Direkt zum Inhalt
Submitted by Aso Zagrosi. on 24 January 2009

Kırsal kesime geçerek Mîr İzzeddin ve Memluk güçlerine karşı savaşan Kasım Canpolat „bir çok çatışmada başarılı“ çıktı(Şerefxan, age, sayfa 250)
İşin ilginç yanı tamda o sıralarda Osmanlılar devreye girmeye başlıyorlar..

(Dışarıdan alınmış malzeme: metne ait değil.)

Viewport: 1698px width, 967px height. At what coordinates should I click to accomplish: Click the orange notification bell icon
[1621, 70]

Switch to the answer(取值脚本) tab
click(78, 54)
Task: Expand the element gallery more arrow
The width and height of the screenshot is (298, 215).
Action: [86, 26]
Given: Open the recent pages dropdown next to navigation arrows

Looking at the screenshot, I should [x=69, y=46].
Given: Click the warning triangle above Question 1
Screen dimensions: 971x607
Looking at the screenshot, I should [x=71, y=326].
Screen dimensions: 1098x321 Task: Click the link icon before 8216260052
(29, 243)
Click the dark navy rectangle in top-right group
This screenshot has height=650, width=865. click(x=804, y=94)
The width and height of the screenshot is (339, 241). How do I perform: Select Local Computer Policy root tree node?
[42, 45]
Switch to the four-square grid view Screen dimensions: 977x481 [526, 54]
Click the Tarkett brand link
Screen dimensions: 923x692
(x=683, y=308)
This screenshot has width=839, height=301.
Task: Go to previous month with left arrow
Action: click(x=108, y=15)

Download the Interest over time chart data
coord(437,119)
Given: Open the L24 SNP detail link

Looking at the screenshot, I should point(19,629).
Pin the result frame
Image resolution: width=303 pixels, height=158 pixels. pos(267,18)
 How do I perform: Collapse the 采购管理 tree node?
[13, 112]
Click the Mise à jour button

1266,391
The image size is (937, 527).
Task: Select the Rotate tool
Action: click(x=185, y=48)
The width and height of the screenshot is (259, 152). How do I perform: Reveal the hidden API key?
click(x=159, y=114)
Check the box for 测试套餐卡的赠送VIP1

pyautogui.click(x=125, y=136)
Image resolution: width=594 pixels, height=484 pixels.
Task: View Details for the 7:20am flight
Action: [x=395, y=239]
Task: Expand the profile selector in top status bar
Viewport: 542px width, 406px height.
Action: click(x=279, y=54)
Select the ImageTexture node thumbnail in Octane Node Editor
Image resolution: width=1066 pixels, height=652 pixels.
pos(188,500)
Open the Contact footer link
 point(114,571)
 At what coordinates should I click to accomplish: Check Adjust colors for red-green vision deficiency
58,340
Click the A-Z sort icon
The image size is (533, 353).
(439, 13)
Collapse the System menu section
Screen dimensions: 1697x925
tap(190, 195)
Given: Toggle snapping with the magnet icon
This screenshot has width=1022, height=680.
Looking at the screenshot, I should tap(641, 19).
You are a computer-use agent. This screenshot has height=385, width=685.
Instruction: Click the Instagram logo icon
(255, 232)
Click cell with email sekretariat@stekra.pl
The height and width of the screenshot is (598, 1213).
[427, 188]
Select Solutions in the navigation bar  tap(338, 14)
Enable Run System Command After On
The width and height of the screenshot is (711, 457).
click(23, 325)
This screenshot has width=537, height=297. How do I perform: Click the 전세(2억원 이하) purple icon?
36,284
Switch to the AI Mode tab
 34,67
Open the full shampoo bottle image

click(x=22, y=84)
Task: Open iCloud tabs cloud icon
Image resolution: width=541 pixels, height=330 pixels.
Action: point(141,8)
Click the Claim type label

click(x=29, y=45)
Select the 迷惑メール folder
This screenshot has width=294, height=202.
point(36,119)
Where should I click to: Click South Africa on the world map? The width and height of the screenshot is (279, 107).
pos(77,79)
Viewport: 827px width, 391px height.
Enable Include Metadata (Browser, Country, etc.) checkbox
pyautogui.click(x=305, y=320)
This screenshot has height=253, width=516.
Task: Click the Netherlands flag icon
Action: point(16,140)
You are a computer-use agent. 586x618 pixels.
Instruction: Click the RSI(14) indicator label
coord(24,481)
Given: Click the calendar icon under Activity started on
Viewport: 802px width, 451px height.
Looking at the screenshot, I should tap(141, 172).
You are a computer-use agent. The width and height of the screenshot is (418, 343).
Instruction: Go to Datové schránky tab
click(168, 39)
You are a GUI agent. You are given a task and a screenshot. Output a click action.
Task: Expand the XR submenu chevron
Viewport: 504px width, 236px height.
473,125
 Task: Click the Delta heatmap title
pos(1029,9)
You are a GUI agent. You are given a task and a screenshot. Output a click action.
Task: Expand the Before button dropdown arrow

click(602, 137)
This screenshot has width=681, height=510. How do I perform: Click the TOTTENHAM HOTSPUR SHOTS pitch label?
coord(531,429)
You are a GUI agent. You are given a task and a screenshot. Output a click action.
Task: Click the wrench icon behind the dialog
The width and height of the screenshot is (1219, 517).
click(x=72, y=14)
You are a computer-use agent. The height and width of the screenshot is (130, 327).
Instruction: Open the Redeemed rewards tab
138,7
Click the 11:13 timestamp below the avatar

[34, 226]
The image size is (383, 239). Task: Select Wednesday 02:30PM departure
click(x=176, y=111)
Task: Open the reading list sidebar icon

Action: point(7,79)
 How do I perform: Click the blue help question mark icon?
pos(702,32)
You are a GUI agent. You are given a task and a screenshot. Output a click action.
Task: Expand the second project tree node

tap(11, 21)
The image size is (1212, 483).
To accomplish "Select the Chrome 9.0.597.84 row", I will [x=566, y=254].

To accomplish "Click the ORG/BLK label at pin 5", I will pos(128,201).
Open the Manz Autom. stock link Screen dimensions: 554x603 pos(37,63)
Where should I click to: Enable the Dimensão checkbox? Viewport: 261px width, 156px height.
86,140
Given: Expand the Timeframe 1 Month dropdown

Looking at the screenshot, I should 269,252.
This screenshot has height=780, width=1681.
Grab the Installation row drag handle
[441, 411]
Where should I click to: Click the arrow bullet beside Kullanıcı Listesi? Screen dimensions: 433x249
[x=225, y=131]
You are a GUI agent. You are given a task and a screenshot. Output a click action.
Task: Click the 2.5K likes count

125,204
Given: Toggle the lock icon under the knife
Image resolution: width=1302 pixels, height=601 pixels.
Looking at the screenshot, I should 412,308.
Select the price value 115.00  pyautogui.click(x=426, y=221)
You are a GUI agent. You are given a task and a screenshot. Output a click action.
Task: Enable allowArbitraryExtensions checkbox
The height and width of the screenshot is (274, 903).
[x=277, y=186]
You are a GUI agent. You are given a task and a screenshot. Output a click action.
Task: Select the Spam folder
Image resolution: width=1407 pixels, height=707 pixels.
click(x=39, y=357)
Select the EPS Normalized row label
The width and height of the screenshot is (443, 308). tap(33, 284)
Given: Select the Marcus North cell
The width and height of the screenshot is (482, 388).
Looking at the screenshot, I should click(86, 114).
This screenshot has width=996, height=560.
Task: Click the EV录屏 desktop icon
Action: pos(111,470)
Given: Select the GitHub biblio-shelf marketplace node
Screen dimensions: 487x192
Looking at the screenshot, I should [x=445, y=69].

OSMANLI DEVLETİ VE CANPOLATLAR

Kasım Canpolat ile Mîr İzzeddin ve Mısırlı Memluklar arasında çatışmaların sürdüğü tarihsel süreçte, „Osmanlı Sultanı Yavuz Sultan Selim Mısır, Şam ve Haleb fethine çıkmıştı“(Şerefxan, age, s, 250) Kasım Canpolat ve Çerkes Hayri Bey birlikte Sultanı karşılamaya gidiyorlar ve maiyetine giriyorlar. (Şerefxan) Fakat başka kaynaklar, „Yavuz Sultan Selim'in 5 Ocak 1516 yılında Kasım Canpolat ile birlikte İstanbul'dan ayrılarak„(Soberheim'den akt. Selim, age, s 36) Konya'da Sinan Paşa(gerçek ismi Vicomte Scipione Cigala) ile buluşup Anteb ve Kilis üzeri alana doğru yürüyorlar. Bu arada Kasım Canpolat „ Memlukların Haleb valisi Hayri Beyi ikna ederek efendisine ihanet etmesini sağladığını“ Selim Soberheim'den aktarıyor.

İki ordu Haleb'in kuzey yakasında Marc Dabik diye bilinen bir alanda karşı karşıya geliyor. Mısırlılar büyük bir yenilgi alıyor. Memluk Sultanı Gavri bu savaşta öldürülüyor..
Eğer biz, Soberheim'ın anlatımlarından hareket edersek, Canpolat'ın İstanbul'dan Sultan birlikte yola çıktığını veri olarak alırsak, bu ilişkinin „Çaldıran Savaşı“ esnasında kurulduğunu bir ihtimal olarak düşünmek gerekir. „Çaldıran Savaşı“ 1514 yılında yapılıyor, Mısır seferi ise 1516 yılında.. Bu ilişki İdrisi Bitlis'i üzeri de kurulmuş olabilir.. Fakat, Şerefxan'da böyle bir tespit yok..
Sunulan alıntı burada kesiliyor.